Your task> Return the data that follows exactly. Include every line.

Input data>
==*==
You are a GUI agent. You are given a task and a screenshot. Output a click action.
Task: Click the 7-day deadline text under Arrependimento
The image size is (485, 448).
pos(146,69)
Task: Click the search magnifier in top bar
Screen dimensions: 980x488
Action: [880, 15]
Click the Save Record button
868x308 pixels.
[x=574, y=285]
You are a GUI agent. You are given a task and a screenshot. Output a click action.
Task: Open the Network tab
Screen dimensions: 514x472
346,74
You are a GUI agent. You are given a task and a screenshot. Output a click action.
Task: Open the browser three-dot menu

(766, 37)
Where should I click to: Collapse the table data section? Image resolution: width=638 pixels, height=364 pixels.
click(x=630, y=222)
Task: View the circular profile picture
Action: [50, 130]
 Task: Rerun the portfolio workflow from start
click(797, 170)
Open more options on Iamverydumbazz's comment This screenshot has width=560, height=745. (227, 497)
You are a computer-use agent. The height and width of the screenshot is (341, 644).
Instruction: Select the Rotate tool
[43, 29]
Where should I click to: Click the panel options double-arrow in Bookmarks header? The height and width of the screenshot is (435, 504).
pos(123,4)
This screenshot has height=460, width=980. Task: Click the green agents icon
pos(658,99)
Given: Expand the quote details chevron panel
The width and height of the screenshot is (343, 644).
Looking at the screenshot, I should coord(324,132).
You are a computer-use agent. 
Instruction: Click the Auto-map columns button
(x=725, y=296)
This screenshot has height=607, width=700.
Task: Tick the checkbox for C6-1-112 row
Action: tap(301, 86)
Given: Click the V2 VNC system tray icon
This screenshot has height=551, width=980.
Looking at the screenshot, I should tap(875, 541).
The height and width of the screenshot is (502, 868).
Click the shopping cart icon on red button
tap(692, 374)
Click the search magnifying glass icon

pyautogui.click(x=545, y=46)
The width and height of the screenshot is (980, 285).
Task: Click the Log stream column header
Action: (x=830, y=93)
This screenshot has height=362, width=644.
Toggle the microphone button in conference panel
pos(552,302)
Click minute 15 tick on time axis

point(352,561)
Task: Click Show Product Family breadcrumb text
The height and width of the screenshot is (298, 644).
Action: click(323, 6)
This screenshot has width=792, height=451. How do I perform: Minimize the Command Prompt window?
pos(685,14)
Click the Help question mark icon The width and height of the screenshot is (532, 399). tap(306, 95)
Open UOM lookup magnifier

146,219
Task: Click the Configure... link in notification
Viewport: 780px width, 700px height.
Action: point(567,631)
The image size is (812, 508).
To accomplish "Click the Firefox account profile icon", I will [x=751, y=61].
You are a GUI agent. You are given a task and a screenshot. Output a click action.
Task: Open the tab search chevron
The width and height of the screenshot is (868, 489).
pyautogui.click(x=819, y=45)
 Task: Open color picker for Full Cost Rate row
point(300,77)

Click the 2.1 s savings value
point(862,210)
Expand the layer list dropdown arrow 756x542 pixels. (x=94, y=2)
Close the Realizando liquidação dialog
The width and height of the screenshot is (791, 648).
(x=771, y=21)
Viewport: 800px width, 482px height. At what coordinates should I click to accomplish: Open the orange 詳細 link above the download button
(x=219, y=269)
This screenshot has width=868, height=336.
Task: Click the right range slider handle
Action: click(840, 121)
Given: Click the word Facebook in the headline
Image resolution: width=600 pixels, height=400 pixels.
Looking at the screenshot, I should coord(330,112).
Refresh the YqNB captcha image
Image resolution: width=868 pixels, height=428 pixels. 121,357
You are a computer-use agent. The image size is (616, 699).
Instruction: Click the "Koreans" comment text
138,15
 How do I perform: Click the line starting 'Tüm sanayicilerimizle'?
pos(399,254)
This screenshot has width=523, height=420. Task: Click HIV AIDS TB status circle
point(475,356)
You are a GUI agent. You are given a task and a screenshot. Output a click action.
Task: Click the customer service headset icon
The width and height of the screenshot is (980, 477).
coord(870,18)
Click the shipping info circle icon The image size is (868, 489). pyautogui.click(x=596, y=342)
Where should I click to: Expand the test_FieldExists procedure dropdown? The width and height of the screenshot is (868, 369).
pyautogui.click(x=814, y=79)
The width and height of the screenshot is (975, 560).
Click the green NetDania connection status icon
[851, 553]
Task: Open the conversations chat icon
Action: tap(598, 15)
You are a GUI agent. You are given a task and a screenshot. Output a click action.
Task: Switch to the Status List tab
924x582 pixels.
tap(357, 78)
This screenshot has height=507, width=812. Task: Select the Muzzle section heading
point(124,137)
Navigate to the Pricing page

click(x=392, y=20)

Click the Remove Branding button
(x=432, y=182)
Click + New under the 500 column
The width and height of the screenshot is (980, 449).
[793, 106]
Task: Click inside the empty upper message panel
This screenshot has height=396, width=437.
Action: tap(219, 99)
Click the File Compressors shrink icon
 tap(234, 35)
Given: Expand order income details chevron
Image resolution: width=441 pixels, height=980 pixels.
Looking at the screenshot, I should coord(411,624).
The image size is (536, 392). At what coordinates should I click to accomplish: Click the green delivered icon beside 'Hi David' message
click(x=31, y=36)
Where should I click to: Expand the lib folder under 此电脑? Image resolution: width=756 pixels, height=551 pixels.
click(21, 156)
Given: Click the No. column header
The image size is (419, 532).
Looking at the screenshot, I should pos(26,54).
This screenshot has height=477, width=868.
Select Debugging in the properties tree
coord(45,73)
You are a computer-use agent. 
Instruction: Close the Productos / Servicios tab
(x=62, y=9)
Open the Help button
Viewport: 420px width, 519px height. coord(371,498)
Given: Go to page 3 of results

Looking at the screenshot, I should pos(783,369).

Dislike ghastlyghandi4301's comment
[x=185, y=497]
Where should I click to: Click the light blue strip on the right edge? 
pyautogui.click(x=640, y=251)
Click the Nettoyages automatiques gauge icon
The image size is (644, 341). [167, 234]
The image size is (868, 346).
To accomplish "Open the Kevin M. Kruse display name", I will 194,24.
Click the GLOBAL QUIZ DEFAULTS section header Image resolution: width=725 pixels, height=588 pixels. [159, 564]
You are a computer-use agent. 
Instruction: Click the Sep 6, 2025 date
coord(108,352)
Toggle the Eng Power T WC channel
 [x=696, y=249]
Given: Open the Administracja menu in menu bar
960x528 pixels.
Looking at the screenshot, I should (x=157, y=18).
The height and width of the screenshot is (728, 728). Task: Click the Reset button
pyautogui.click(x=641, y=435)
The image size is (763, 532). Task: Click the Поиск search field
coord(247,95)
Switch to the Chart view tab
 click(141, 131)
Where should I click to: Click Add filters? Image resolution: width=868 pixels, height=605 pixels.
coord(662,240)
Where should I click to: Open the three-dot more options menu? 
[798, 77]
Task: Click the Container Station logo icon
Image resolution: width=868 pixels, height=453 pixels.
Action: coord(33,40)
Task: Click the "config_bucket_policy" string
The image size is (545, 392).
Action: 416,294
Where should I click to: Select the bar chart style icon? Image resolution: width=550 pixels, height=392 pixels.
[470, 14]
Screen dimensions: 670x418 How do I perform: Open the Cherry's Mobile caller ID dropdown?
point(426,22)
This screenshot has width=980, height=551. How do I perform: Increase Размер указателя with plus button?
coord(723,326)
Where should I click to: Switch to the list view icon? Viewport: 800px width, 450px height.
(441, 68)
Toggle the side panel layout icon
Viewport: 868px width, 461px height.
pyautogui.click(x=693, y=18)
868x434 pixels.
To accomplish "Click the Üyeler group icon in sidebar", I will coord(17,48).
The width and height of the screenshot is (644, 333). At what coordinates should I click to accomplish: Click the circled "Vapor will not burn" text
==*==
Your solution>
You are a GUI agent. You are given a task and a screenshot. Output a click action.
Task: Click the 7-day deadline text under Arrependimento
The image size is (485, 448).
pos(146,69)
Task: Click the search magnifier in top bar
Screen dimensions: 980x488
Action: [880, 15]
Click the Save Record button
868x308 pixels.
[x=574, y=285]
You are a GUI agent. You are given a task and a screenshot. Output a click action.
Task: Open the Network tab
Screen dimensions: 514x472
346,74
You are a GUI agent. You are given a task and a screenshot. Output a click action.
Task: Open the browser three-dot menu

(766, 37)
Where should I click to: Collapse the table data section? Image resolution: width=638 pixels, height=364 pixels.
click(x=630, y=222)
Task: View the circular profile picture
Action: [50, 130]
 Task: Rerun the portfolio workflow from start
click(797, 170)
Open more options on Iamverydumbazz's comment This screenshot has width=560, height=745. (227, 497)
You are a computer-use agent. The height and width of the screenshot is (341, 644).
Instruction: Select the Rotate tool
[43, 29]
Where should I click to: Click the panel options double-arrow in Bookmarks header? The height and width of the screenshot is (435, 504).
pos(123,4)
This screenshot has height=460, width=980. Task: Click the green agents icon
pos(658,99)
Given: Expand the quote details chevron panel
The width and height of the screenshot is (343, 644).
Looking at the screenshot, I should coord(324,132).
You are a computer-use agent. 
Instruction: Click the Auto-map columns button
(x=725, y=296)
This screenshot has height=607, width=700.
Task: Tick the checkbox for C6-1-112 row
Action: tap(301, 86)
Given: Click the V2 VNC system tray icon
This screenshot has height=551, width=980.
Looking at the screenshot, I should tap(875, 541).
The height and width of the screenshot is (502, 868).
Click the shopping cart icon on red button
tap(692, 374)
Click the search magnifying glass icon

pyautogui.click(x=545, y=46)
The width and height of the screenshot is (980, 285).
Task: Click the Log stream column header
Action: (x=830, y=93)
This screenshot has height=362, width=644.
Toggle the microphone button in conference panel
pos(552,302)
Click minute 15 tick on time axis

point(352,561)
Task: Click Show Product Family breadcrumb text
The height and width of the screenshot is (298, 644).
Action: click(323, 6)
This screenshot has width=792, height=451. How do I perform: Minimize the Command Prompt window?
pos(685,14)
Click the Help question mark icon The width and height of the screenshot is (532, 399). tap(306, 95)
Open UOM lookup magnifier

146,219
Task: Click the Configure... link in notification
Viewport: 780px width, 700px height.
Action: point(567,631)
The image size is (812, 508).
To accomplish "Click the Firefox account profile icon", I will [x=751, y=61].
You are a GUI agent. You are given a task and a screenshot. Output a click action.
Task: Open the tab search chevron
The width and height of the screenshot is (868, 489).
pyautogui.click(x=819, y=45)
 Task: Open color picker for Full Cost Rate row
point(300,77)

Click the 2.1 s savings value
point(862,210)
Expand the layer list dropdown arrow 756x542 pixels. (x=94, y=2)
Close the Realizando liquidação dialog
The width and height of the screenshot is (791, 648).
(x=771, y=21)
Viewport: 800px width, 482px height. At what coordinates should I click to accomplish: Open the orange 詳細 link above the download button
(x=219, y=269)
This screenshot has width=868, height=336.
Task: Click the right range slider handle
Action: click(840, 121)
Given: Click the word Facebook in the headline
Image resolution: width=600 pixels, height=400 pixels.
Looking at the screenshot, I should coord(330,112).
Refresh the YqNB captcha image
Image resolution: width=868 pixels, height=428 pixels. 121,357
You are a computer-use agent. The image size is (616, 699).
Instruction: Click the "Koreans" comment text
138,15
 How do I perform: Click the line starting 'Tüm sanayicilerimizle'?
pos(399,254)
This screenshot has width=523, height=420. Task: Click HIV AIDS TB status circle
point(475,356)
You are a GUI agent. You are given a task and a screenshot. Output a click action.
Task: Click the customer service headset icon
The width and height of the screenshot is (980, 477).
coord(870,18)
Click the shipping info circle icon The image size is (868, 489). pyautogui.click(x=596, y=342)
Where should I click to: Expand the test_FieldExists procedure dropdown? The width and height of the screenshot is (868, 369).
pyautogui.click(x=814, y=79)
The width and height of the screenshot is (975, 560).
Click the green NetDania connection status icon
[851, 553]
Task: Open the conversations chat icon
Action: tap(598, 15)
You are a GUI agent. You are given a task and a screenshot. Output a click action.
Task: Switch to the Status List tab
924x582 pixels.
tap(357, 78)
This screenshot has height=507, width=812. Task: Select the Muzzle section heading
point(124,137)
Navigate to the Pricing page

click(x=392, y=20)

Click the Remove Branding button
(x=432, y=182)
Click + New under the 500 column
The width and height of the screenshot is (980, 449).
[793, 106]
Task: Click inside the empty upper message panel
This screenshot has height=396, width=437.
Action: tap(219, 99)
Click the File Compressors shrink icon
 tap(234, 35)
Given: Expand order income details chevron
Image resolution: width=441 pixels, height=980 pixels.
Looking at the screenshot, I should coord(411,624).
The image size is (536, 392). At what coordinates should I click to accomplish: Click the green delivered icon beside 'Hi David' message
click(x=31, y=36)
Where should I click to: Expand the lib folder under 此电脑? Image resolution: width=756 pixels, height=551 pixels.
click(21, 156)
Given: Click the No. column header
The image size is (419, 532).
Looking at the screenshot, I should pos(26,54).
This screenshot has height=477, width=868.
Select Debugging in the properties tree
coord(45,73)
You are a computer-use agent. 
Instruction: Close the Productos / Servicios tab
(x=62, y=9)
Open the Help button
Viewport: 420px width, 519px height. coord(371,498)
Given: Go to page 3 of results

Looking at the screenshot, I should pos(783,369).

Dislike ghastlyghandi4301's comment
[x=185, y=497]
Where should I click to: Click the light blue strip on the right edge? 
pyautogui.click(x=640, y=251)
Click the Nettoyages automatiques gauge icon
The image size is (644, 341). [167, 234]
The image size is (868, 346).
To accomplish "Open the Kevin M. Kruse display name", I will 194,24.
Click the GLOBAL QUIZ DEFAULTS section header Image resolution: width=725 pixels, height=588 pixels. [159, 564]
You are a computer-use agent. 
Instruction: Click the Sep 6, 2025 date
coord(108,352)
Toggle the Eng Power T WC channel
 [x=696, y=249]
Given: Open the Administracja menu in menu bar
960x528 pixels.
Looking at the screenshot, I should (x=157, y=18).
The height and width of the screenshot is (728, 728). Task: Click the Reset button
pyautogui.click(x=641, y=435)
The image size is (763, 532). Task: Click the Поиск search field
coord(247,95)
Switch to the Chart view tab
 click(141, 131)
Where should I click to: Click Add filters? Image resolution: width=868 pixels, height=605 pixels.
coord(662,240)
Where should I click to: Open the three-dot more options menu? 
[798, 77]
Task: Click the Container Station logo icon
Image resolution: width=868 pixels, height=453 pixels.
Action: coord(33,40)
Task: Click the "config_bucket_policy" string
The image size is (545, 392).
Action: 416,294
Where should I click to: Select the bar chart style icon? Image resolution: width=550 pixels, height=392 pixels.
[470, 14]
Screen dimensions: 670x418 How do I perform: Open the Cherry's Mobile caller ID dropdown?
point(426,22)
This screenshot has width=980, height=551. How do I perform: Increase Размер указателя with plus button?
coord(723,326)
Where should I click to: Switch to the list view icon? Viewport: 800px width, 450px height.
(441, 68)
Toggle the side panel layout icon
Viewport: 868px width, 461px height.
pyautogui.click(x=693, y=18)
868x434 pixels.
To accomplish "Click the Üyeler group icon in sidebar", I will coord(17,48).
The width and height of the screenshot is (644, 333). At what coordinates should I click to accomplish: Click the circled "Vapor will not burn" text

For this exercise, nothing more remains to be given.